SECONDE PARTIE.
De la Propagation du Feu.

I.
Comment le Feu est distribué dans les corps.

LE Feu est distribué ici-bas de deux façons différentes.

1o. Egalement dans tout l’espace, quels que soient les corps qui le remplissent, lorsque la température de l’air qui les contient est égale.

2o. Dans les créatures qui ont reçû la vie, lesquelles contiennent plus de Feu que les Végétaux, & les autres corps de la Nature.

Le Feu agit sur toute la Nature. Le Feu étant répandu par-tout, exerce son action sur toute la Nature, c’est lui qui unit & qui dissout tout dans l’Univers.
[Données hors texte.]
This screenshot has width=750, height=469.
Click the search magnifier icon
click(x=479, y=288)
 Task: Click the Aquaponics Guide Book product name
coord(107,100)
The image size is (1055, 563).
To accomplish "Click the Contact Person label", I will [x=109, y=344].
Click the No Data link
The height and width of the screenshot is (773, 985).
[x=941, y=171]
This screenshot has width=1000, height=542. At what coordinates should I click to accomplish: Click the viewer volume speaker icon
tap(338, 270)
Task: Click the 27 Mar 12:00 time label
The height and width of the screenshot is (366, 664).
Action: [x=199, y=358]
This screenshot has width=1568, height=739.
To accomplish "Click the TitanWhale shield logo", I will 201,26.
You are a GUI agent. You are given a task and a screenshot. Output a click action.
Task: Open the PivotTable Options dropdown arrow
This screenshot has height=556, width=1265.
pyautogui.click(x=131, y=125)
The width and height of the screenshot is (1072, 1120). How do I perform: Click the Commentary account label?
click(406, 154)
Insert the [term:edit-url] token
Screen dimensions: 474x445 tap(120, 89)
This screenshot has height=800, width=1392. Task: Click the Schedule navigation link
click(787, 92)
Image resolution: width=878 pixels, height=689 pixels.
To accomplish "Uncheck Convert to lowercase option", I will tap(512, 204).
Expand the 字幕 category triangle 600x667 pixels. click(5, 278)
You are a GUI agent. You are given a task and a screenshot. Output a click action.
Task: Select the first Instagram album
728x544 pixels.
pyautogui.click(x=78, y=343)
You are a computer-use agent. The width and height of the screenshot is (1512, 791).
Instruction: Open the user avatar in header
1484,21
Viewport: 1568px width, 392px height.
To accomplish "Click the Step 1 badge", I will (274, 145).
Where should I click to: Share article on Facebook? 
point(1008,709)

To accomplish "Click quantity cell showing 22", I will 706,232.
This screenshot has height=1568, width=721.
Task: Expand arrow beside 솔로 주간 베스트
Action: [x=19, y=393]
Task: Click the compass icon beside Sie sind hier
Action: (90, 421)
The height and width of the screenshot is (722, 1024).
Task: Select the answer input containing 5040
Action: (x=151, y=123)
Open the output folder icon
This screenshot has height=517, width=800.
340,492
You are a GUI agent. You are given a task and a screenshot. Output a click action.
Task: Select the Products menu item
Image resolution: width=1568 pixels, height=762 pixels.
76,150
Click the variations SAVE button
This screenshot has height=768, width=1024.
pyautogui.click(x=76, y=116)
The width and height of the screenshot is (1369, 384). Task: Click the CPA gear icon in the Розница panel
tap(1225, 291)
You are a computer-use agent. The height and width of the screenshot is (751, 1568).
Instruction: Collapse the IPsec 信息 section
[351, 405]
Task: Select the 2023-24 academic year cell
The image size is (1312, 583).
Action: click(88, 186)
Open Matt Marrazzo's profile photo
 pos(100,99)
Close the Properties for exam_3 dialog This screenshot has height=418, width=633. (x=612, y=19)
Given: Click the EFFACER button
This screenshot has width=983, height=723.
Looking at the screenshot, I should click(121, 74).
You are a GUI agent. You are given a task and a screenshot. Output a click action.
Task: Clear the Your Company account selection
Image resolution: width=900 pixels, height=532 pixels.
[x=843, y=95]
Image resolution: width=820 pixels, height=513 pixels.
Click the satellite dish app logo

Mais cet être dont les effets sont si puissans dans nos opérations, se dérobe à nos sens dans celles de la Nature, & il a fallu des expériences bien fines, & des réfléxions bien profondes pour nous découvrir l’action insensible que le Feu exerce dans tous les corps.

Si l’équilibre que le Feu affecte, n’étoit jamais interrompu, ni dans nous-mêmes, ni dans les corps qui nous entourent, nous n’aurions aucune idée du froid, ni du chaud, & nous ne connoîtrions du Feu que sa lumiére.

Mais comme il est impossible que l’Univers subsiste, sans que cet équilibre soit à tout moment rompu, nous sentons presque à chaque moment les vicissitudes du froid & du chaud que l’altération de notre propre température, ou celle des corps qui nous environnent, nous font éprouver.

L’action du Feu, lorsqu’elle se cache, ou lorsqu’elle se manifeste à nous, peut être comparée à la force vive & à la force morte; mais de même que la force du corps est sensiblement arrêtée sans être détruite, aussi le Feu conserve-t-il dans cet état d’inaction apparente, la force par laquelle il s’oppose à la cohésion des parties des corps, & le combat perpétuel de cet effort du Feu, & de la résistance que les corps lui opposent, produit presque tous les Phénomenes de la Nature.